Di lain waktu, Diandra telah terluka
sejak kejadian itu. Ia hanya bisa terbaring lemas diatas kasur sebuh ruangan
yang sangat gelap. Tak ada perabotan apapun kecuali ranjang tempat ia
merebahkan diri. Ruangan yang hanya diterangi oleh sebuah lilin kecil. Tak ada
tabib, bahkan ramuan yang diberikan oleh Dragon Followers yang telah
mengirimnya untuk membunuhku. Tubuhnya demam karena luka itu. Seseorang membuka
pintu ruangan itu. seberkas cahaya langsung menerangi ruangan itu. Cahaya itu
membutakan mata Diandra yang telah lama berada di ruang gelap itu. “ Dasar
lemah. Kau tidak becus mengurusi seorang gadis penyelamat Ancient.”, kata
seseorang yang membebaskannya dari penjara. “ Ini semua karena kau tidak
berusaha menyembuhkanku.” . Ia melemparkan sebuah ramuan pada Diandra, “ Ini
yang kau butuhkan. Jika kali ini kau gagal. Kau akan tahu akibatnya.” . Ia pergi
dari ruangan itu dan membanting pintunya.
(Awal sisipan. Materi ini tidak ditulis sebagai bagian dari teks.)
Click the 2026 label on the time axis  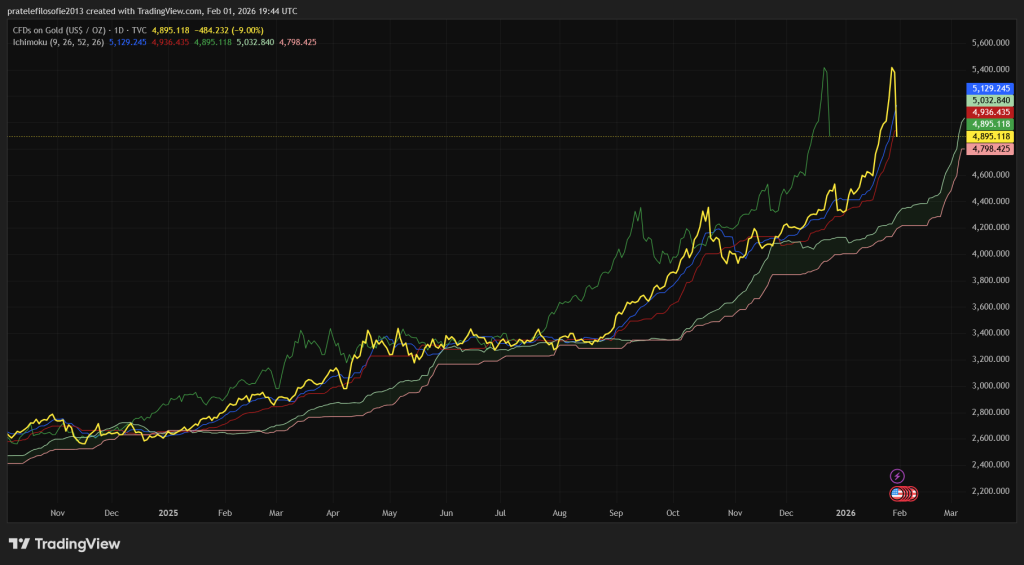[x=846, y=512]

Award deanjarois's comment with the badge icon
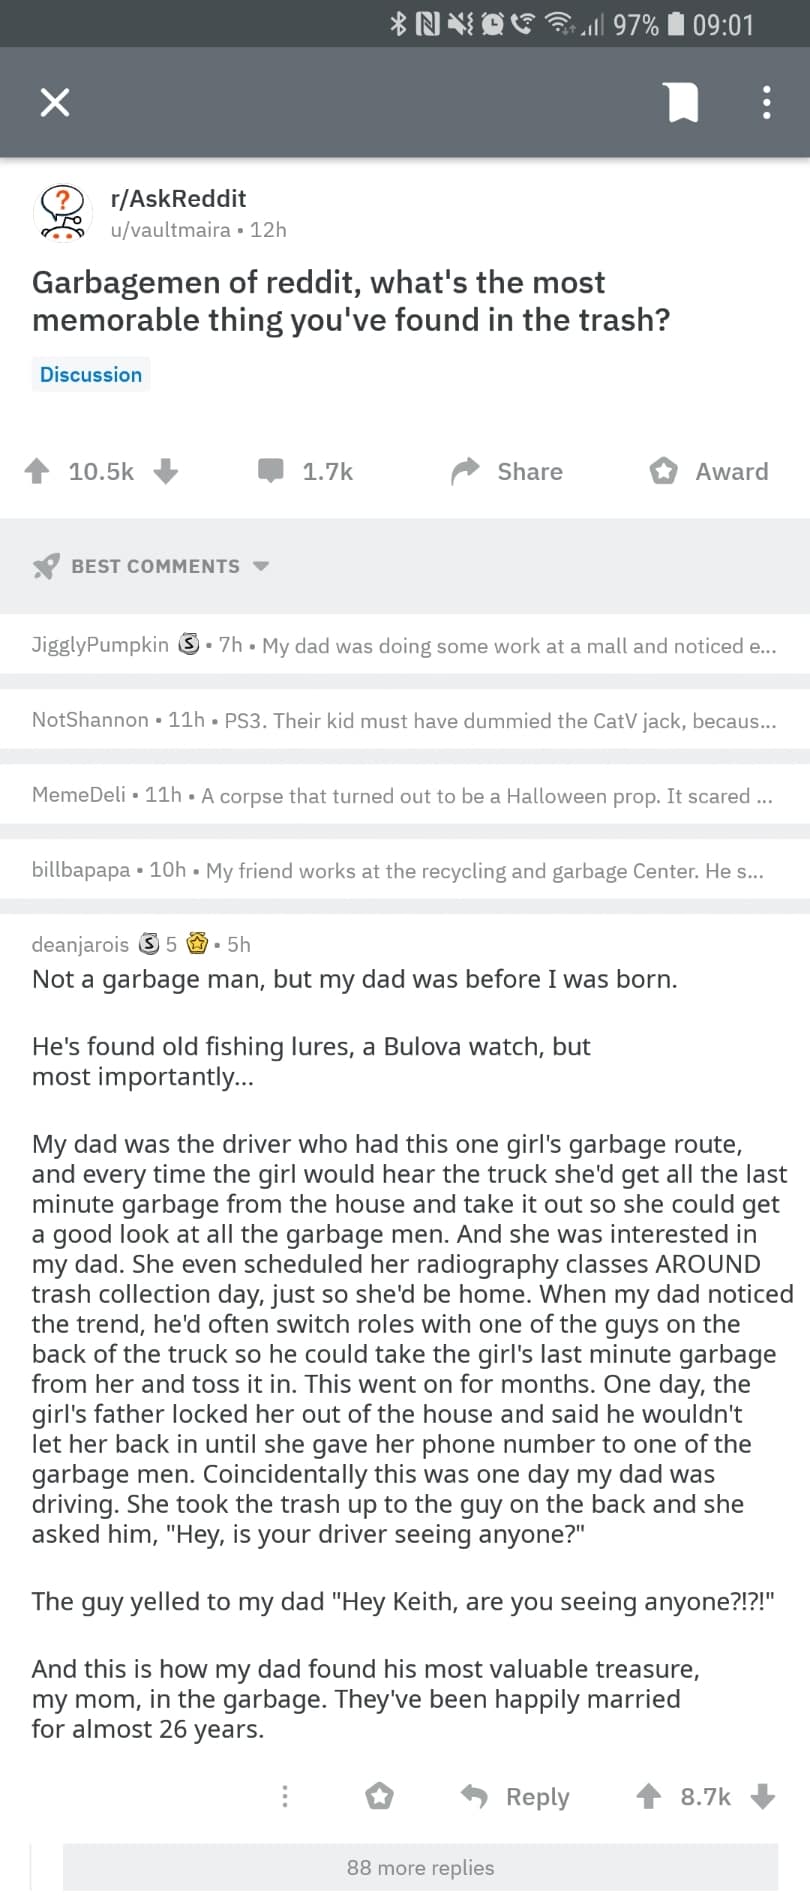pyautogui.click(x=379, y=1796)
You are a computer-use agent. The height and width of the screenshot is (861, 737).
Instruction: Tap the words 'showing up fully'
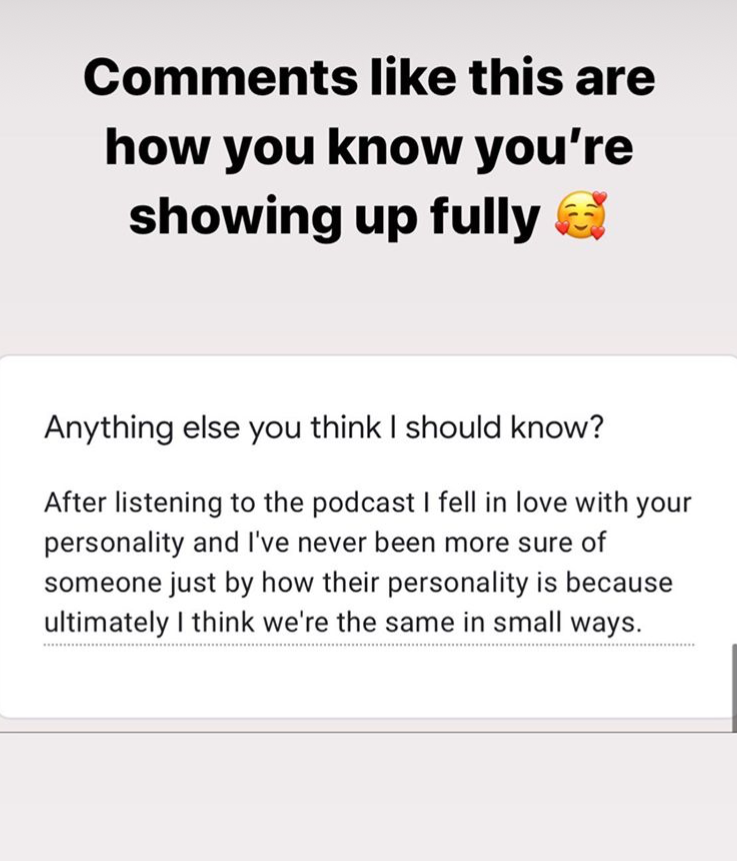334,218
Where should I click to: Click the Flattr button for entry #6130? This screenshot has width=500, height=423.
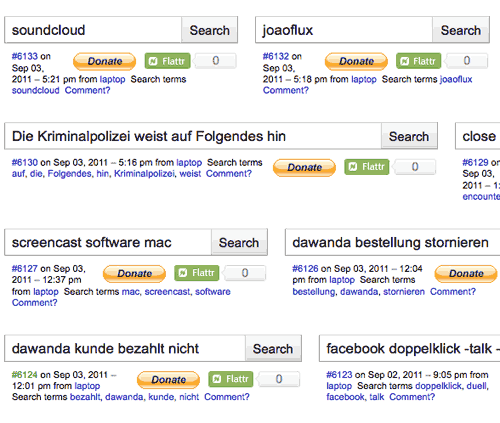pos(367,167)
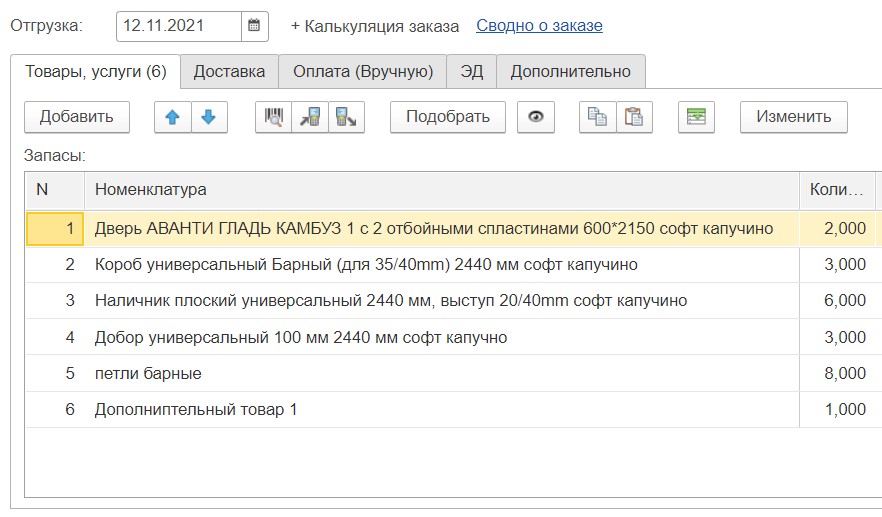Switch to the Доставка tab
This screenshot has width=882, height=517.
click(229, 71)
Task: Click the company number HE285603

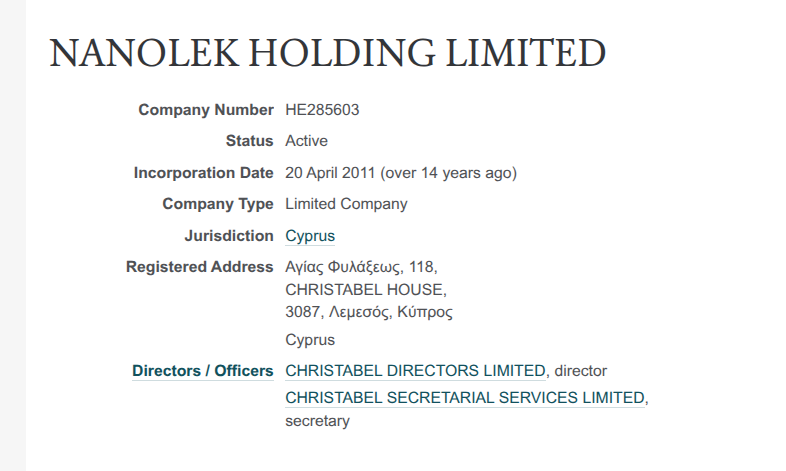Action: pos(322,110)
“ Hmm.. hari ini menyenagkan sekali.”,
kata Angelina kecil sambil memakan pai yang kami beli dari Merchant kecil yang
kami tipu. Kami duduk di bawah air mancur didepan gerbang istana. “ Bersenang
senanglah sebelum akhirnya kau memasuki sekolah sihir dan tidak akan bisa
keluar sebelum kau lulus dari sana.”, aku menakutinya. “ Ti... tidak bisa
keluar?”, ia berhenti memakan makanan kesukaannya itu dan terlihat ketakutan. “
Lina, kau tidak boleh berkata seperti itu. tentu saja disana akan menyenangkan.
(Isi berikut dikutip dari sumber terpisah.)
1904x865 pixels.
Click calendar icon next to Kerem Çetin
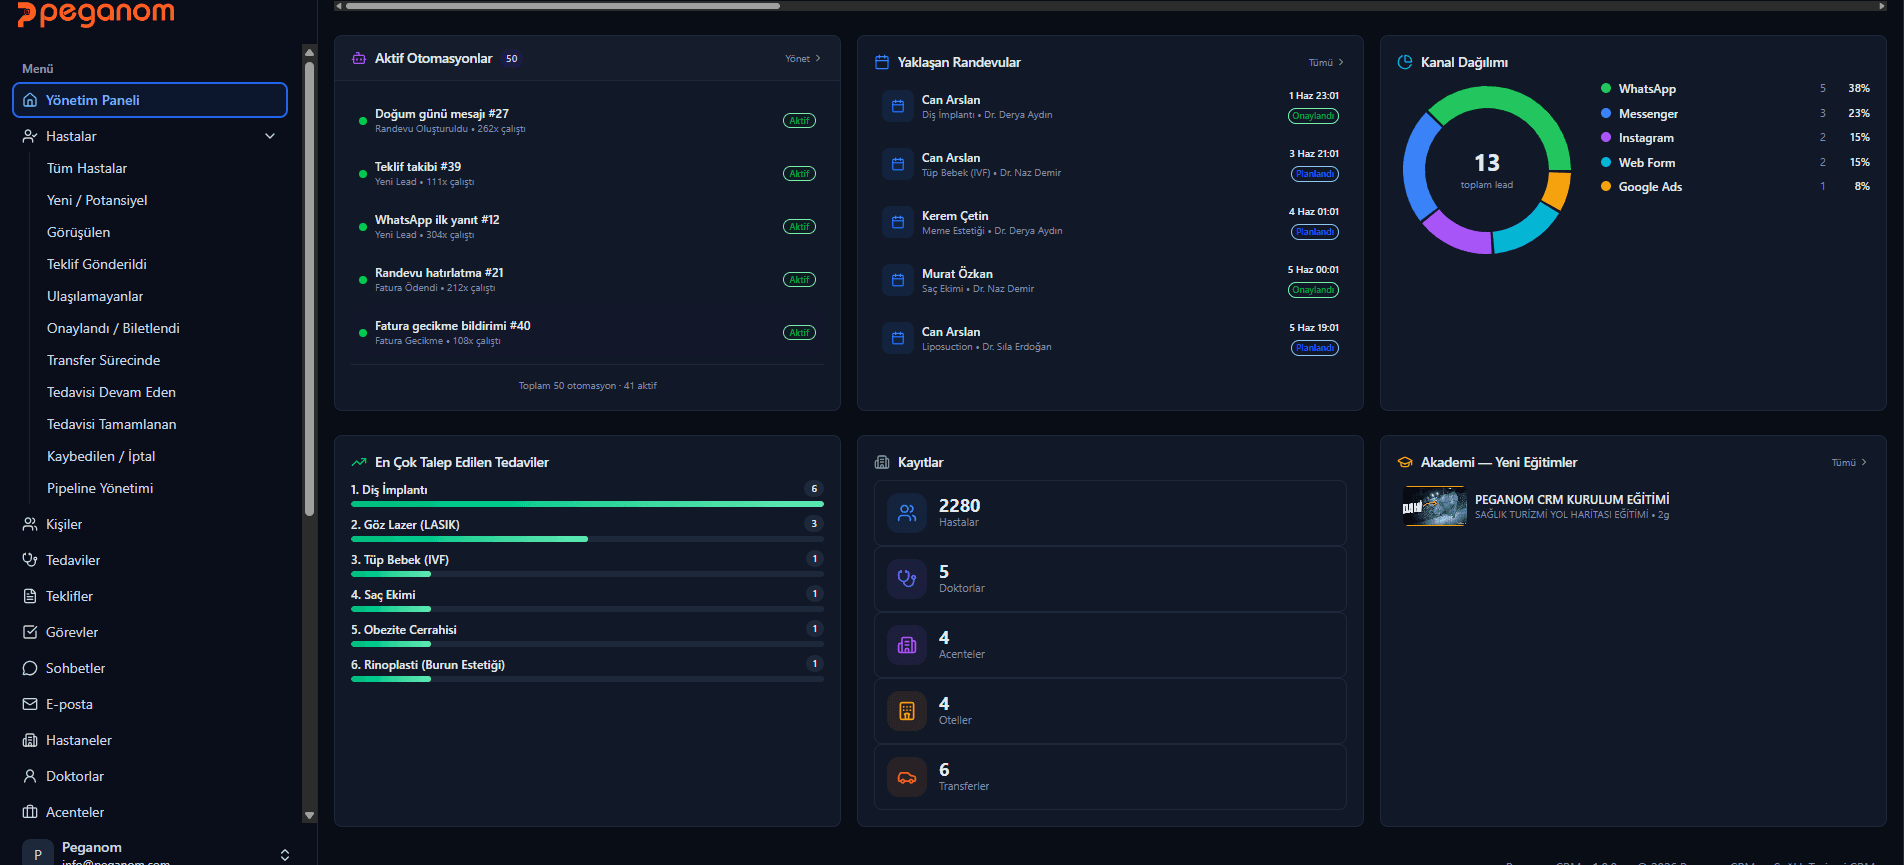898,222
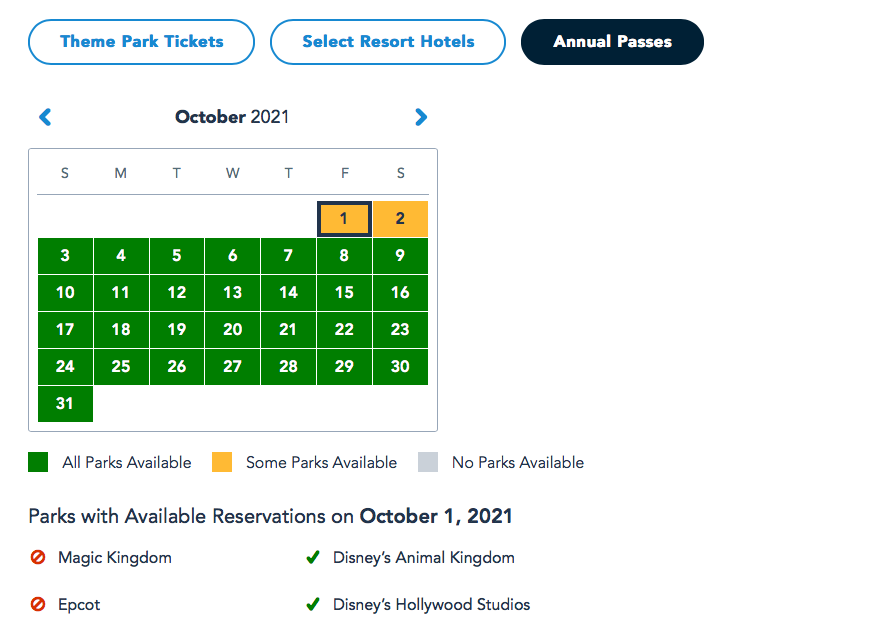
Task: Select the Annual Passes tab
Action: pyautogui.click(x=612, y=42)
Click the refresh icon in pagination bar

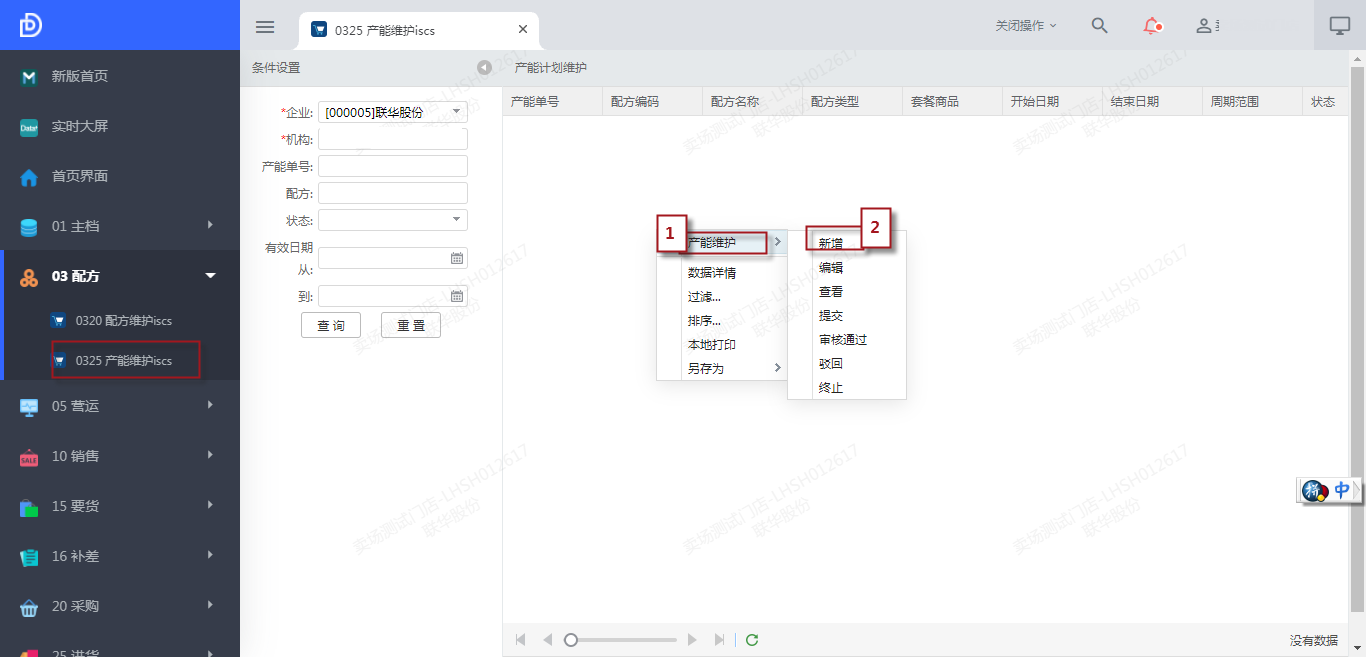[752, 640]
Kau bisa belajar sihir dan mengasah kekuatanmu.”, sahut Cintia. Dia tampak lega
setelah mendengar kata-kata Cintia. Benar-benar polos. “ Cepat habiskan
makananmu lalu kita berangkat menuju sekolah itu.”, kataku. Ia tersenyum dan
menganggukan kepalanya. Ia melanjutkan makannya dengan lahap. Setelah makanan
itu habis, kami melanjutkan perjalanan menuju sekolah sihir. Kami kesana
menggunakan teleportasi yang dilakukan oleh Cintia. Dalam sekejap kami sampai
ke sekolah itu.
“ Apa yang kalian lakukan disini?”,
tanya penjaga pintu gerbang sekolah itu. Memang tidak ada sedikitpun yang
berubah. “ Aku ingin mendaftarkan anak ini.”, jawabku singkat. Mereka menghilangkan
mantra pelindung yang melindungi sekolah itu dari serangan orang luar yang akan
membahayakan seluruh siswa dan membuka pintu gerbang itu. “ Silahkan masuk.
Akan kuantarkan kau untuk bertemu kepala sekolah.” . Kami mengikutinya.
Menyusuri lorong-lorong yang sepanjang jalan diterangi oleh cahaya lilin.
Berbelok-belok. Sampai akhirnya kami menemukan sebuah pintu yang bertuliskan
ruang kepala sekolah. Penjaga itu membukakan pintu untuk kami dan
mempersilahkan kami masuk. Ruangan itu sangat rapih dan sangat persis seperti
yang aku ingat. Saat kami memasuki ruangan ia sedang melihat keluar jendela.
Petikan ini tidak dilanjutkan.